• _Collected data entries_
--

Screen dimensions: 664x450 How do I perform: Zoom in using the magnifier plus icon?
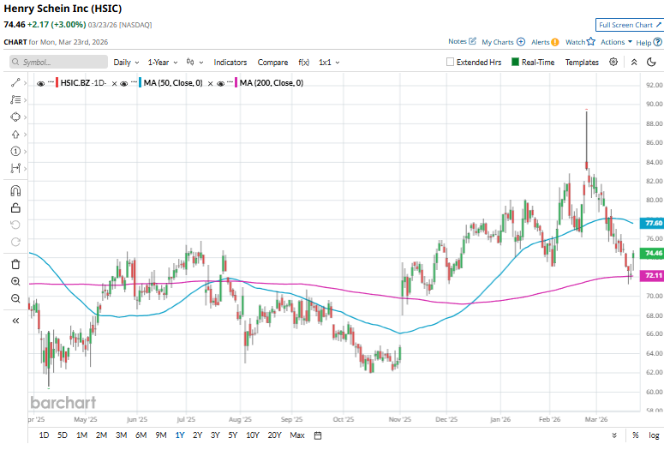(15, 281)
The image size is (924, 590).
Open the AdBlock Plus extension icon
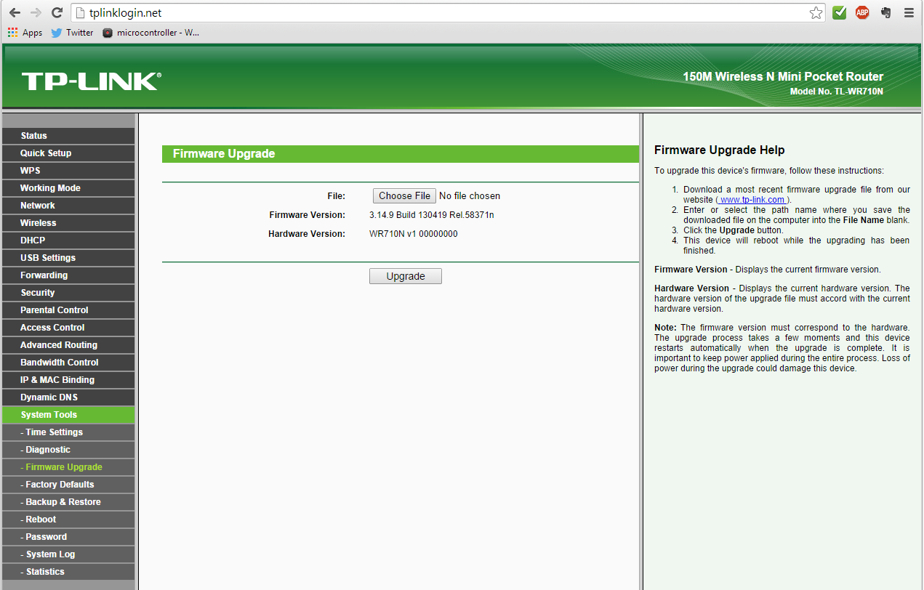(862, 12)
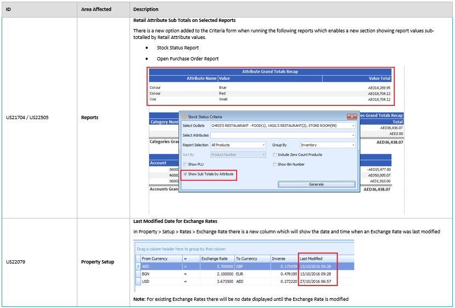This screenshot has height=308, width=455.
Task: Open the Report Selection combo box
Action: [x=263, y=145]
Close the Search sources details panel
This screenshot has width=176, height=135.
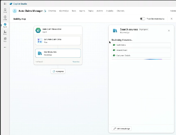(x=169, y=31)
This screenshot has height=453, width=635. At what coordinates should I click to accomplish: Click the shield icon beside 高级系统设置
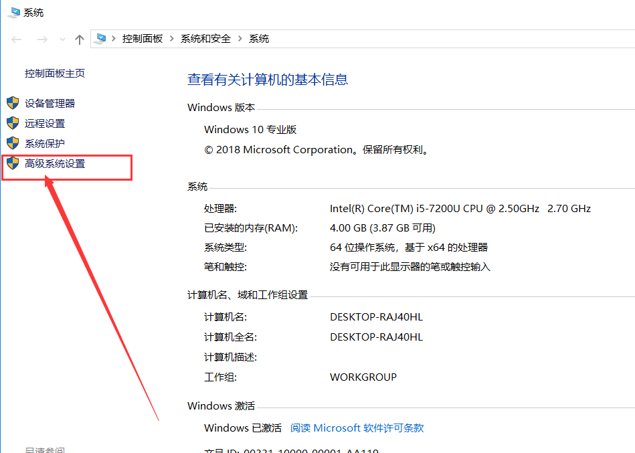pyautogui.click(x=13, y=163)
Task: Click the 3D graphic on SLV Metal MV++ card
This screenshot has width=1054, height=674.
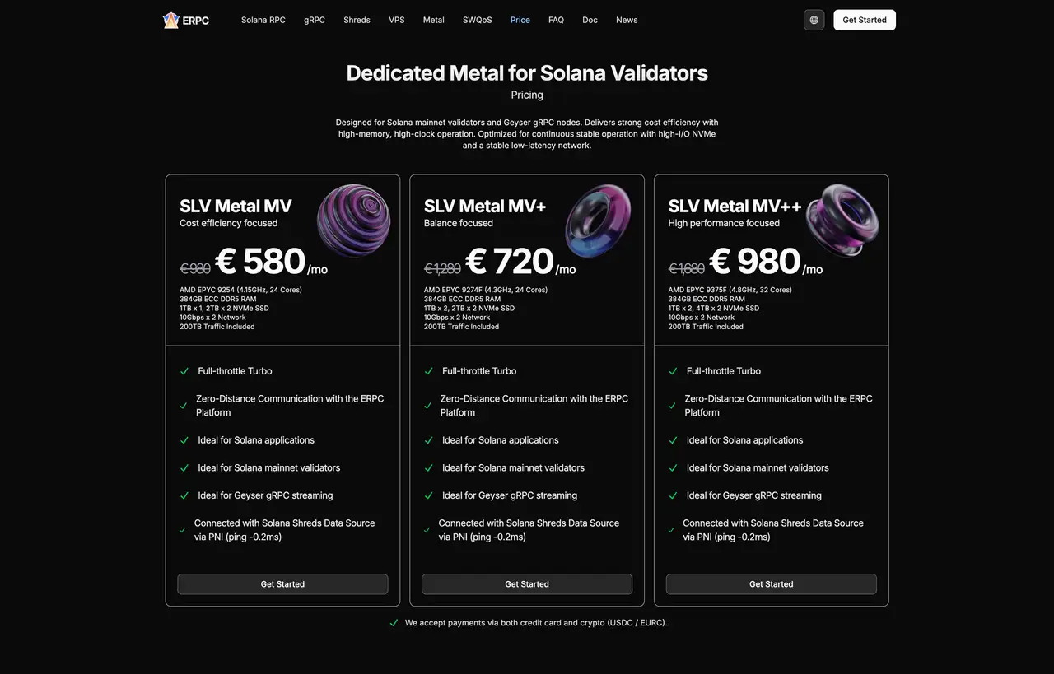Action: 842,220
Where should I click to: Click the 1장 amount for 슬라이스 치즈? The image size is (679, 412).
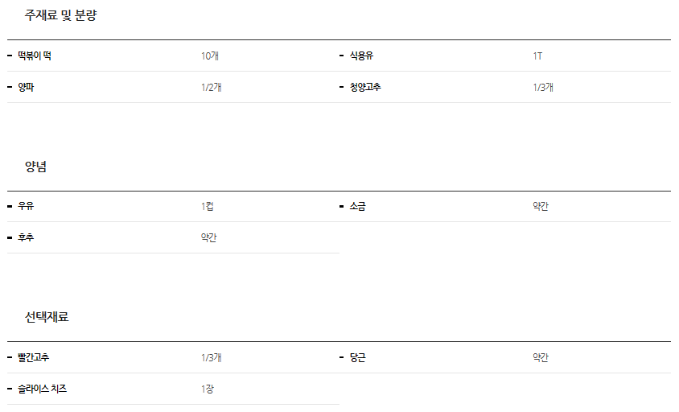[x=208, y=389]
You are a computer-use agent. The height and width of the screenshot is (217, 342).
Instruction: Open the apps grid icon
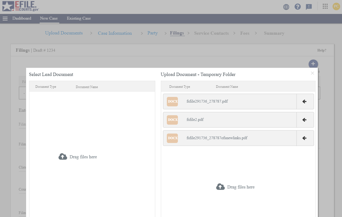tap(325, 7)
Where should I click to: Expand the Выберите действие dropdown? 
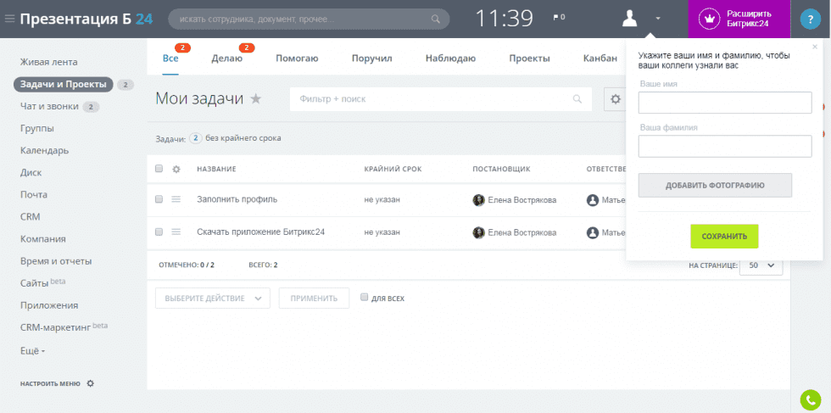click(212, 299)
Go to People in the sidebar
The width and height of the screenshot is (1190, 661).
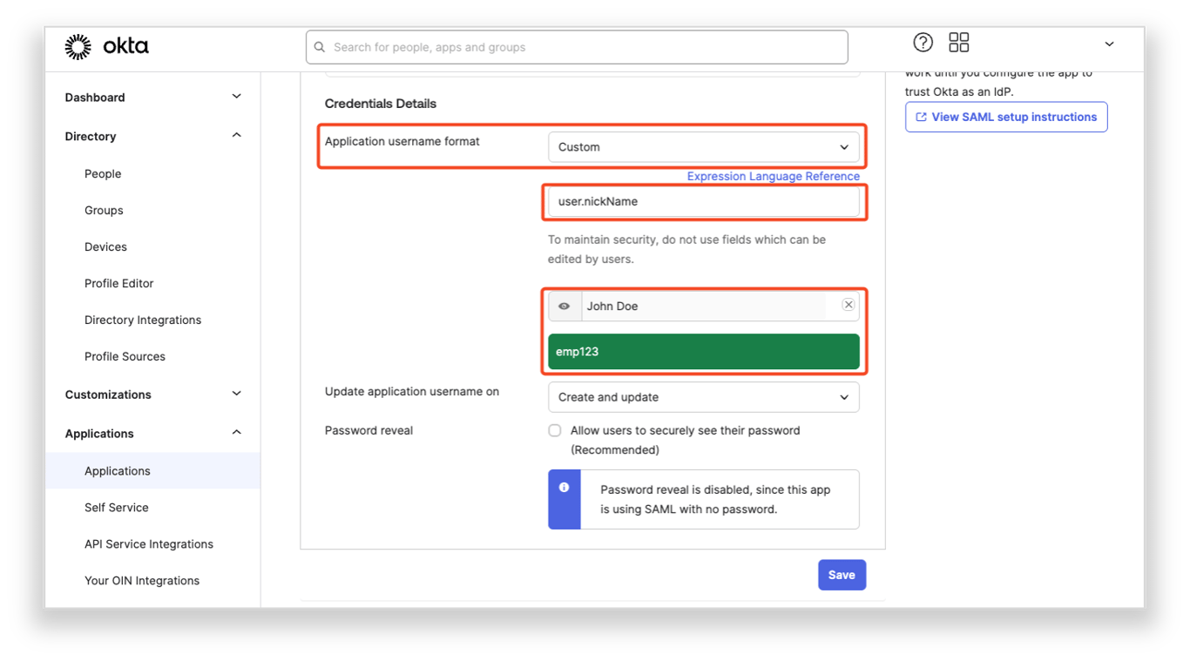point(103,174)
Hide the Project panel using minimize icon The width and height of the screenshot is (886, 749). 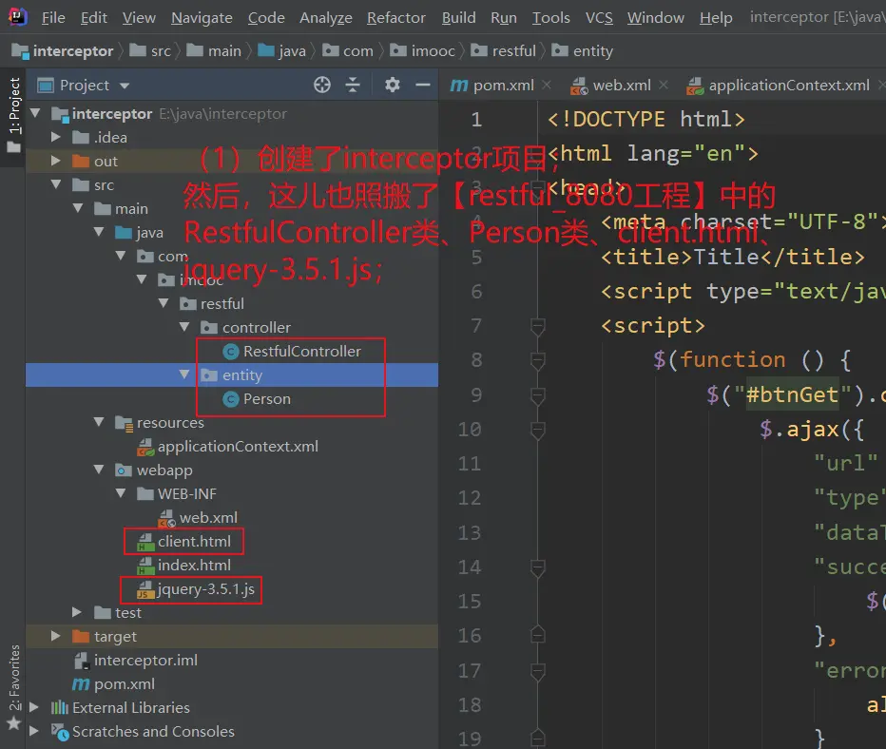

--

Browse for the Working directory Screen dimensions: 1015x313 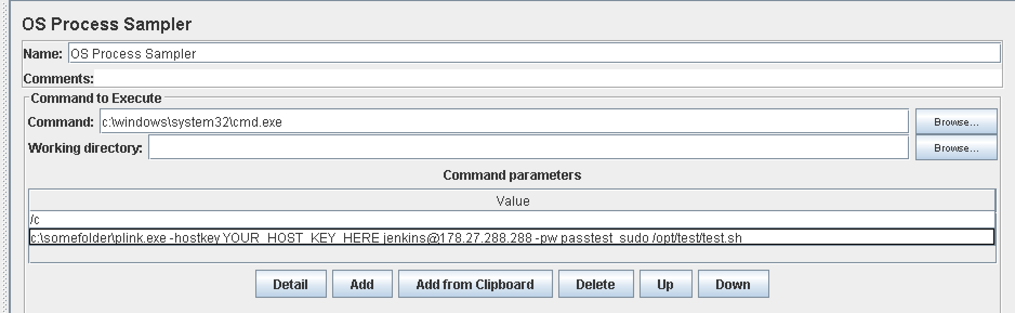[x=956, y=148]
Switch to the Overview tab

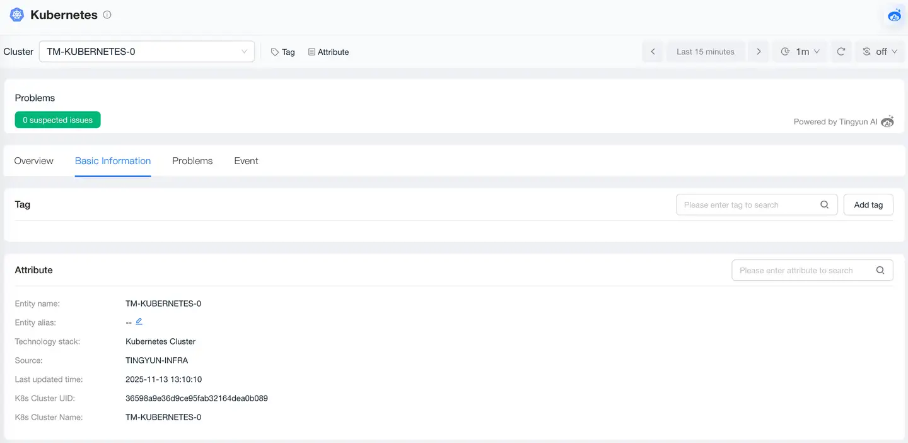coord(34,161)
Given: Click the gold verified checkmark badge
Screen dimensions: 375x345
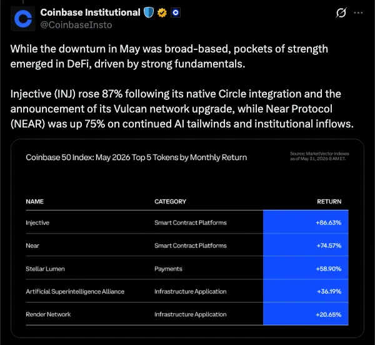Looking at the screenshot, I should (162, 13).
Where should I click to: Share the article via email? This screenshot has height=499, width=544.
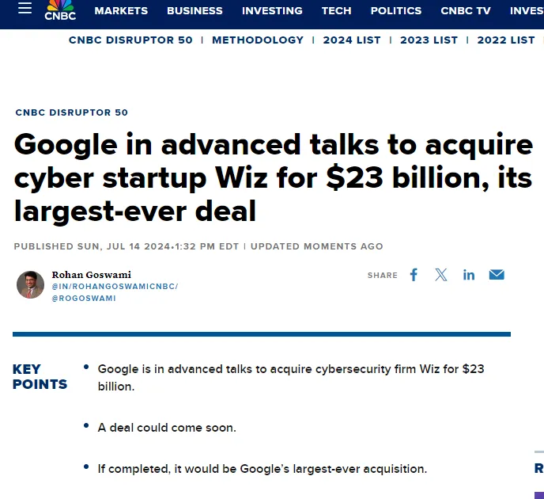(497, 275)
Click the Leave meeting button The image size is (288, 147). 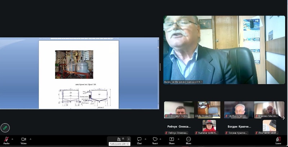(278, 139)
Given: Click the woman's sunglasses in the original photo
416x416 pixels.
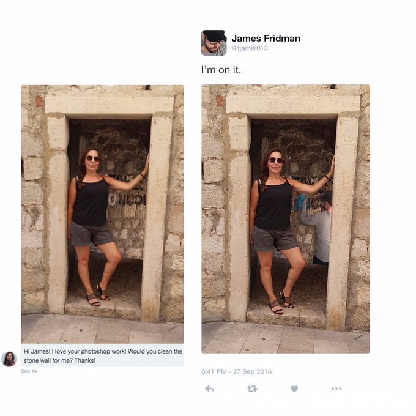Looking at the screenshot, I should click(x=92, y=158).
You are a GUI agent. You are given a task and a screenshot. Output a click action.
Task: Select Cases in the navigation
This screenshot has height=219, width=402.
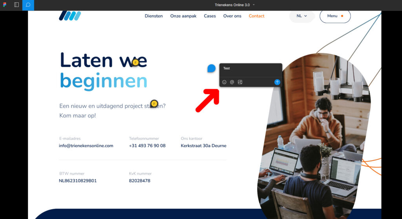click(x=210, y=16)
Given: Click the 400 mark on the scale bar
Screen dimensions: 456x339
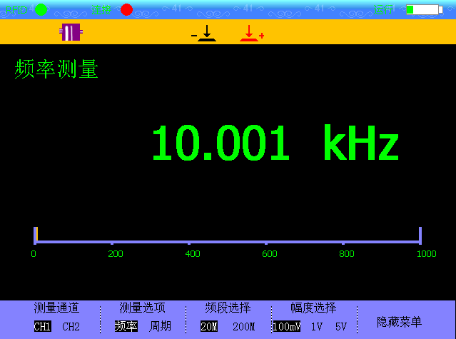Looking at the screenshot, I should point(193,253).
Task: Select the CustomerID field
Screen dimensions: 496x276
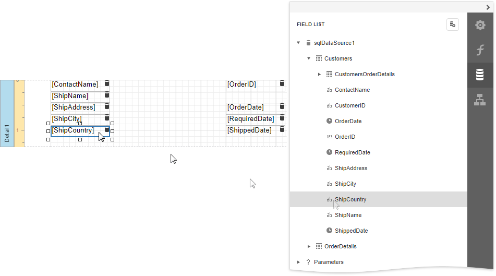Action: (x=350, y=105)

--

• _ACTION ITEM_
An exact copy is needed of the entries above, starting at the line that holds "Screen dimensions: 664x450" and stopping at the line that holds "Hide the Project", both kept; pictures stay out.

• _SOLVED PROBLEM_
Screen dimensions: 664x450 How do I perform: Zoom in using the magnifier plus icon?
(15, 281)
The image size is (924, 590).
Open the AdBlock Plus extension icon
(862, 12)
This screenshot has height=308, width=455.
Task: Open the Report Selection combo box
Action: [x=263, y=145]
Close the Search sources details panel
This screenshot has width=176, height=135.
(x=169, y=31)
This screenshot has height=453, width=635. At what coordinates should I click to accomplish: Click the shield icon beside 高级系统设置
pyautogui.click(x=13, y=163)
Task: Click the 3D graphic on SLV Metal MV++ card
This screenshot has width=1054, height=674.
Action: 842,220
Where should I click to: Click the 1장 amount for 슬라이스 치즈? The image size is (679, 412).
[x=208, y=389]
You are a computer-use agent. The height and width of the screenshot is (217, 342).
Instruction: Open the apps grid icon
tap(325, 7)
Where should I click to: Expand the Выберите действие dropdown? 
click(212, 299)
Go to People in the sidebar
The width and height of the screenshot is (1190, 661).
point(103,174)
Hide the Project panel using minimize icon The width and height of the screenshot is (886, 749). 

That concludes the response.